Former Deputy U.S. Attorney General John Yoo, who contributed to the PATRIOT Act, has advocated the legality of torture, and advised that enemy combatants can be denied protection under the Geneva Convention as a means of diminishing legal challenges regarding war crimes, wrote an op-ed piece in today's New York Times. From Glenn Greenwald's Sunday post at Unclaimed Territory:
Why is it even necessary to point out that the U.S. President does not have the power to violate laws which he thinks are "wrongheaded or obsolete," or that Presidents have no authority to disregard "wrongheaded or obsolete judicial decisions" (whatever that might mean)? And what permits a "law professor" to claim otherwise on the Op-Ed page of the NYT? Under this administration, there is no notion too radical or authoritarian to be off limits not only from being subject to debate, but from being implemented.At no time in recent memory has our very system of government been under more direct assault from within; Watergate pales in comparison. The fact that we have allowed the types of policies championed by John Yoo into the public discourse at all - and as ostensibly reasonable options - only illustrates the damage that has already been done.
Just look at the things we're debating -- whether the U.S. Government can abduct and indefinitely imprison U.S. citizens without charges; whether we can use torture to interrogate people; whether our Government can eavesdrop on our private conversations without warrants; whether we can create secret prisons and keep people there out of sight and beyond the reach of any law or oversight; and whether the President can simply disregard long-standing constitutional limitations and duly enacted Congressional laws because he has deemed that doing so is necessary to "protect" us.
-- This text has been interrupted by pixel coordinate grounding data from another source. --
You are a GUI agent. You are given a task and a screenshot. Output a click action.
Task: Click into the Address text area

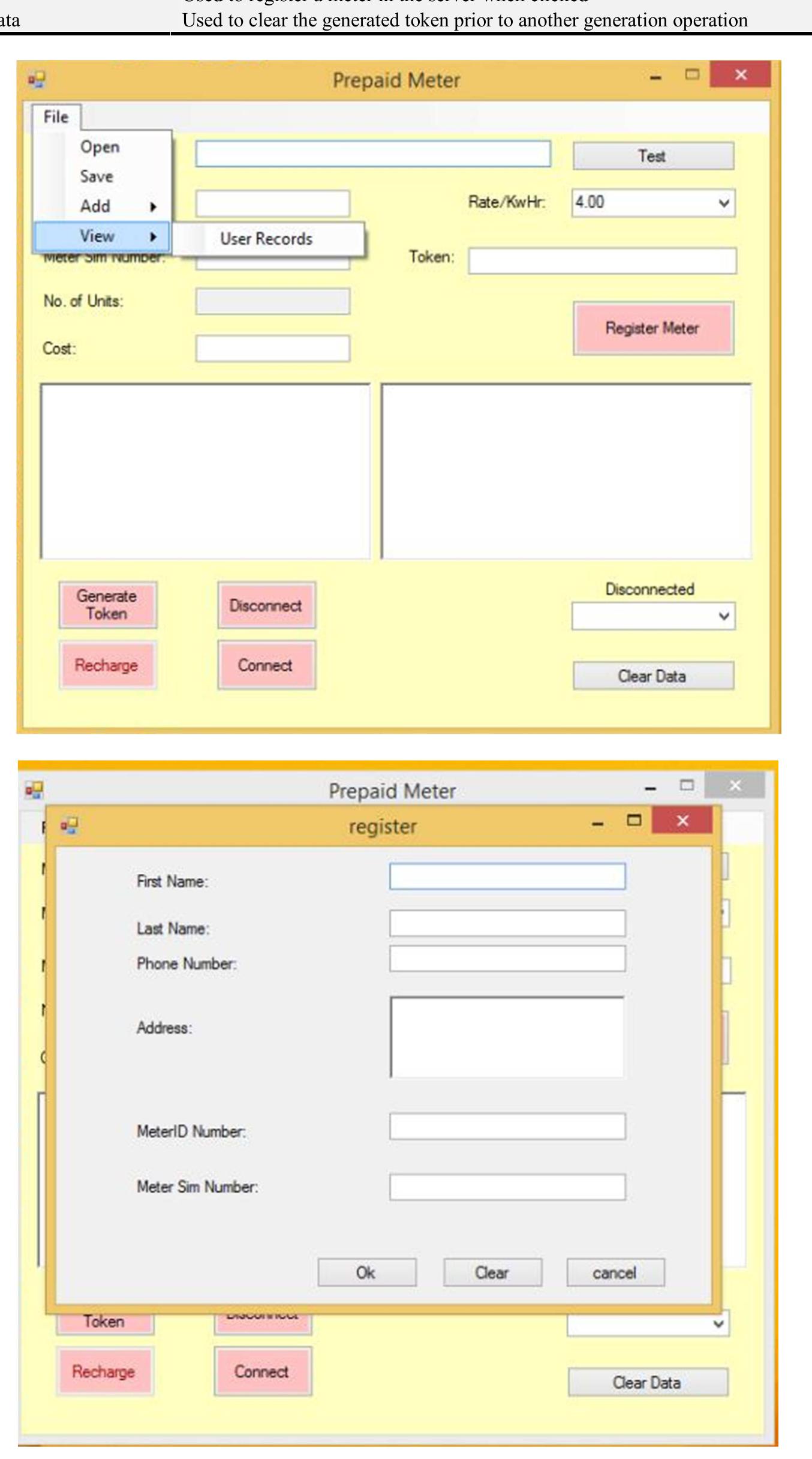tap(507, 1037)
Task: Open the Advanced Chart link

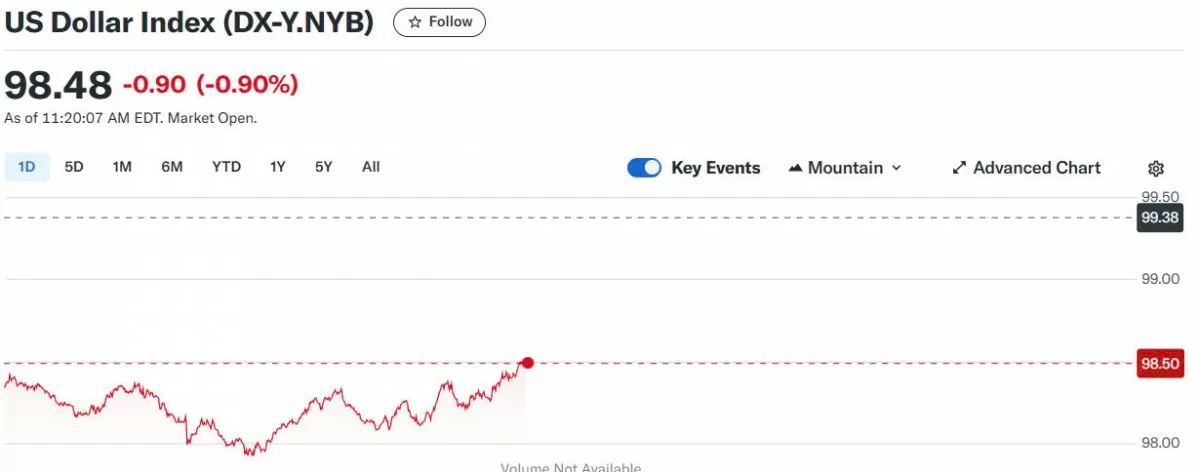Action: [x=1026, y=168]

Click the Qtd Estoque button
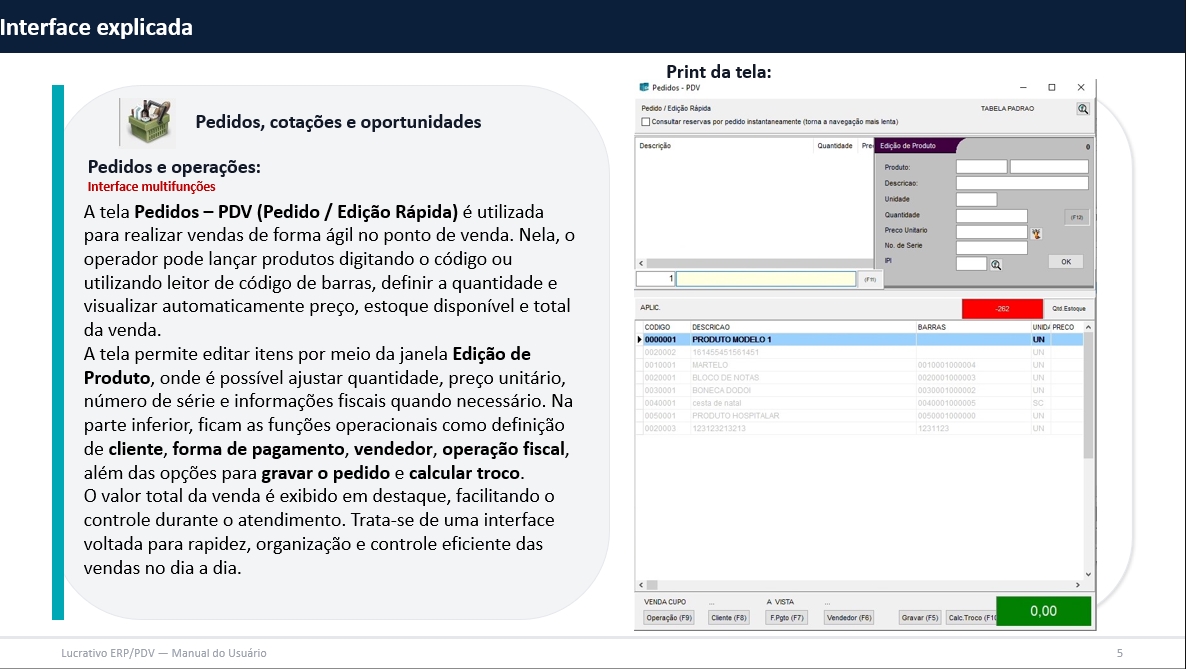click(1067, 308)
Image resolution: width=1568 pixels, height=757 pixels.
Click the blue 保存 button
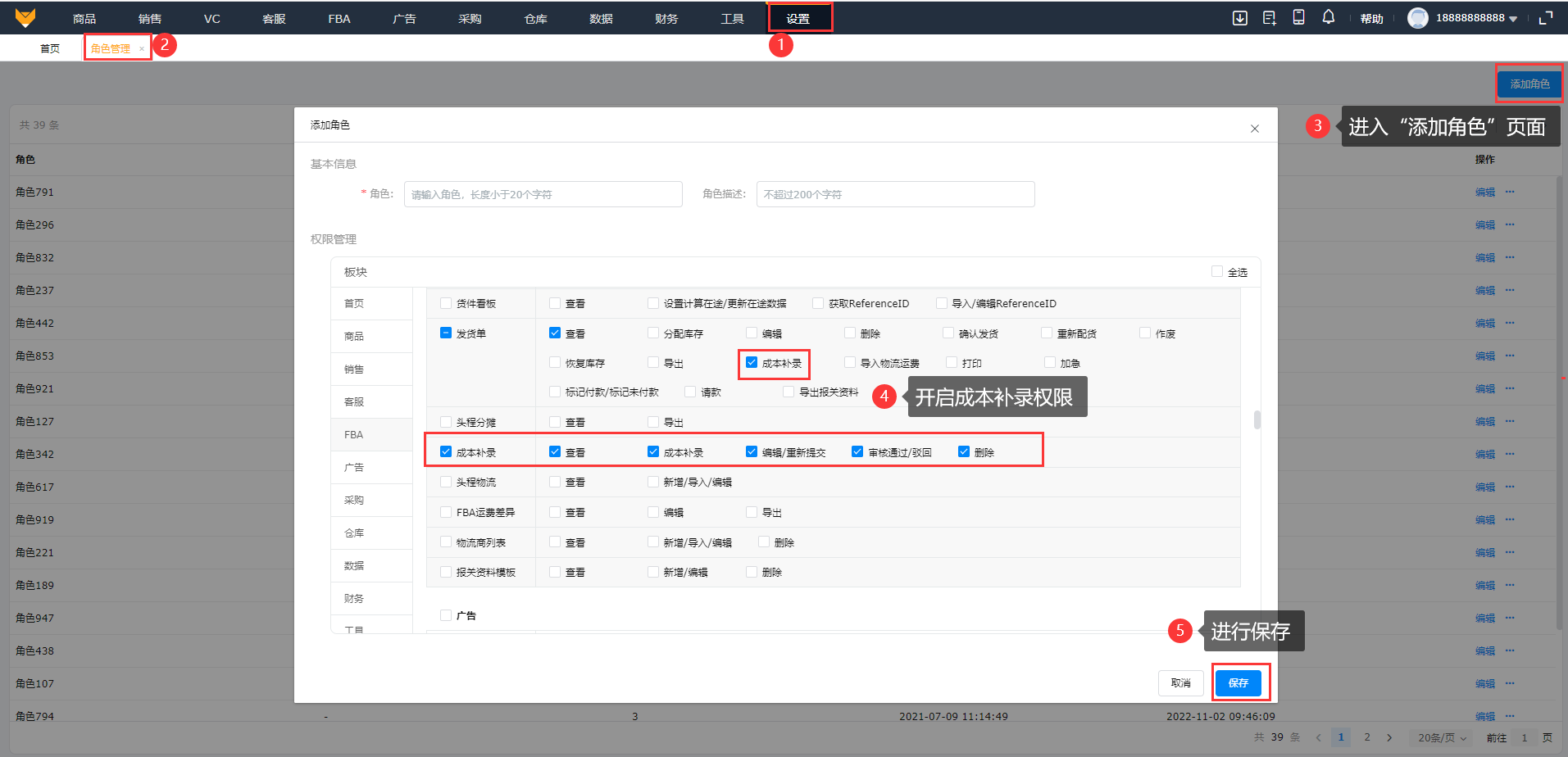(x=1238, y=682)
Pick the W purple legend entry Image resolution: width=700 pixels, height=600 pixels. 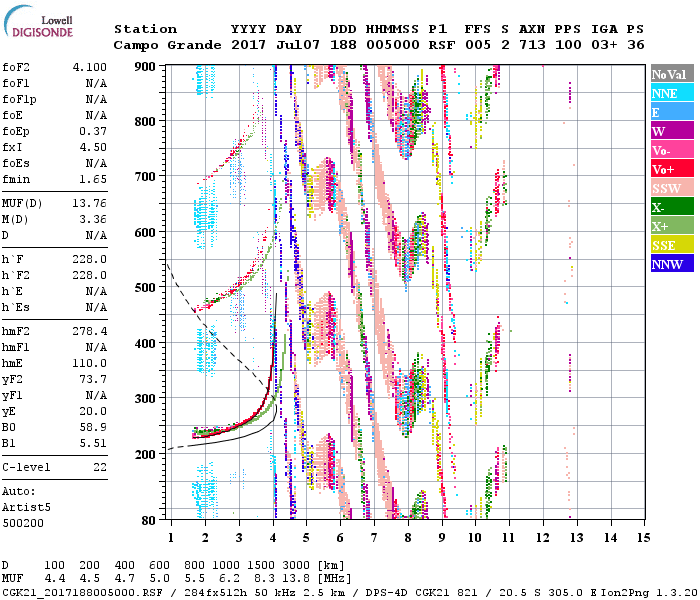point(671,131)
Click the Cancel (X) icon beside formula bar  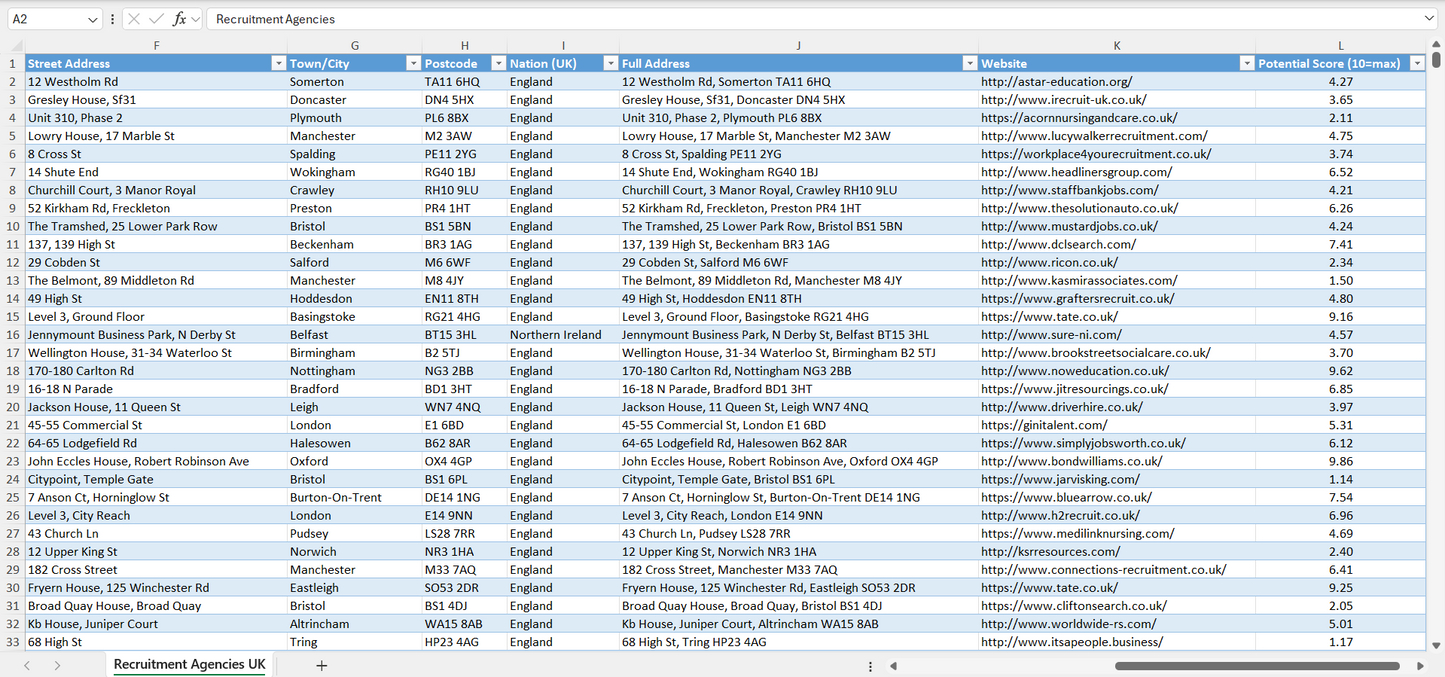pyautogui.click(x=134, y=18)
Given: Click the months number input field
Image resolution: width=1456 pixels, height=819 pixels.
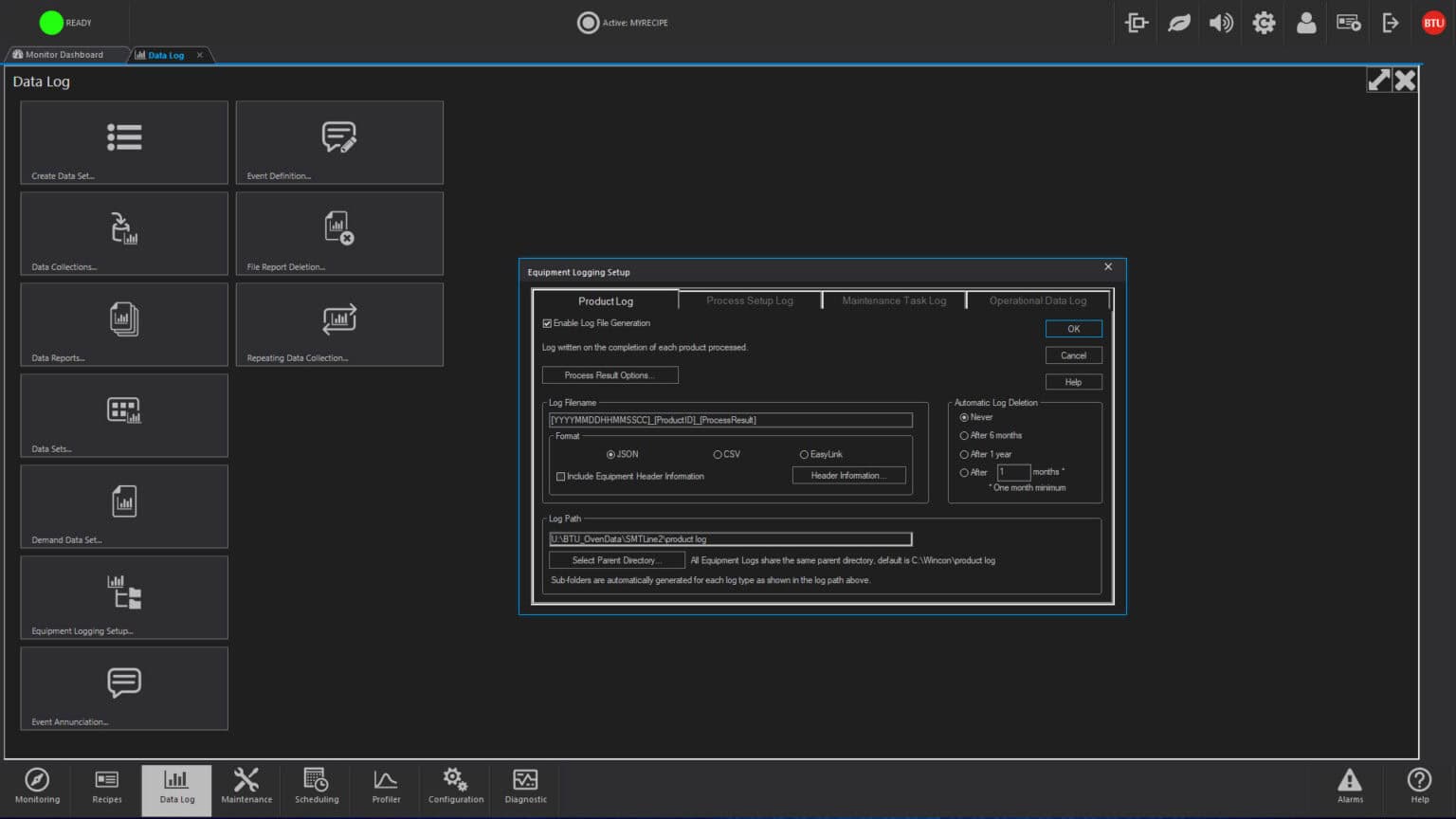Looking at the screenshot, I should (1012, 472).

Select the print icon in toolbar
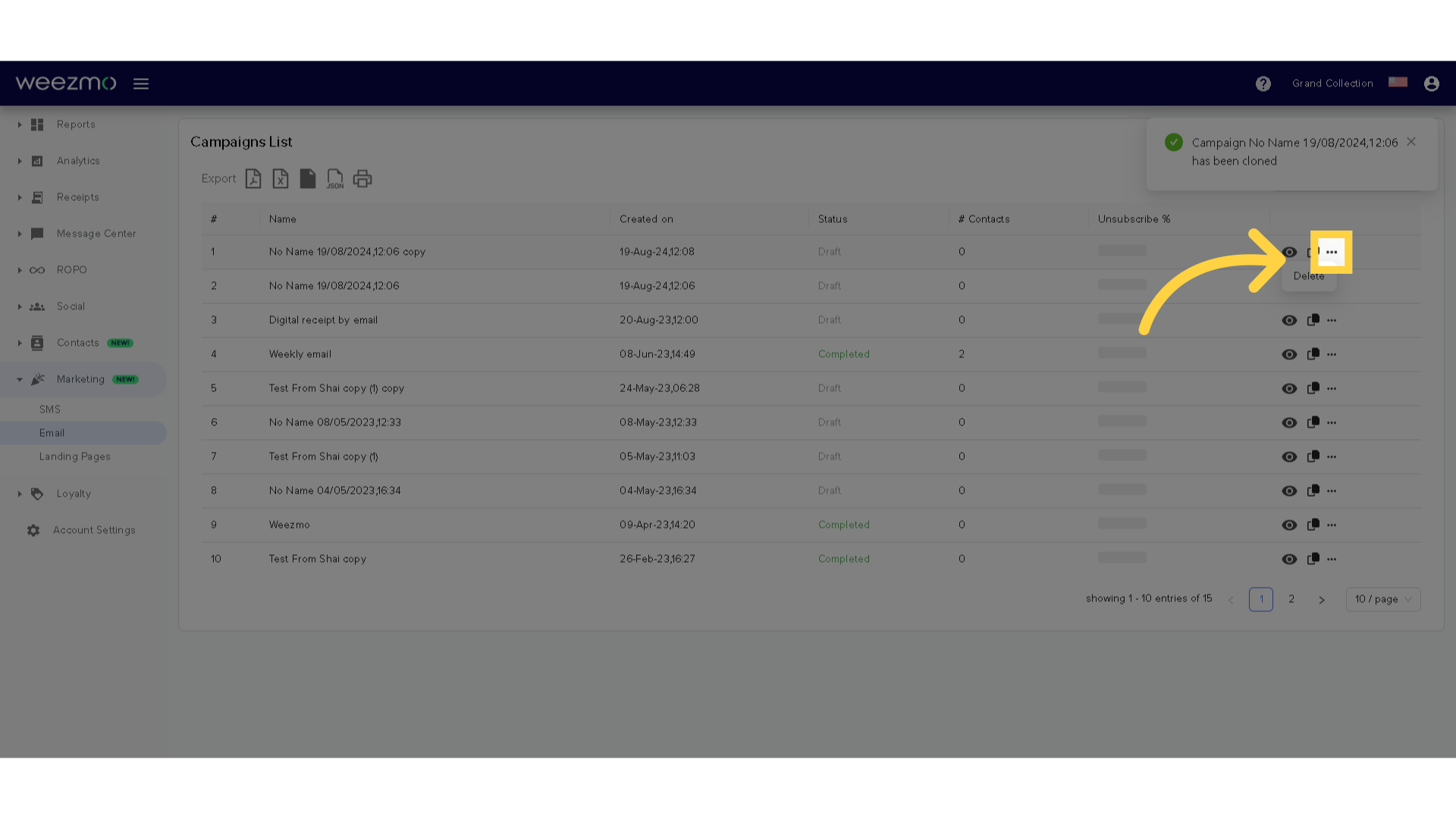coord(363,179)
These haven't been open questions for decades if not centuries. They've been settled as intrinsic values that define our country. Yet nothing is settled or resolved any longer. Everything -- even the most extremist and authoritarian policies and things which were long considered taboo -- are now openly entertained, justifiable and routinely justified.
2 comments:
This guy is totally nuts. How someone can think that the executive branch, constitutionally outlined by colonists scared to death of centralized power, wields this kind of supreme power is beyond understanding to me. Has he even read the federalist papers?
I love how he says "The changes of the 1970’s occurred largely because we had no serious national security threats to United States soil." He must have hit his head and forgot about the cold war.
It's amazing to me that John Yoo has a job at a university as prestigious as Berkeley. My strong suspicion is that his continued employment is one of those deals where an institution with a long-standing liberal reputation is trying to appear "fair and balanced" by keeping him on the roles.
What's worse however, is that he ever had a job in the Justice Department. It just goes to show how much value the Bush Administration places on being told what they want to hear!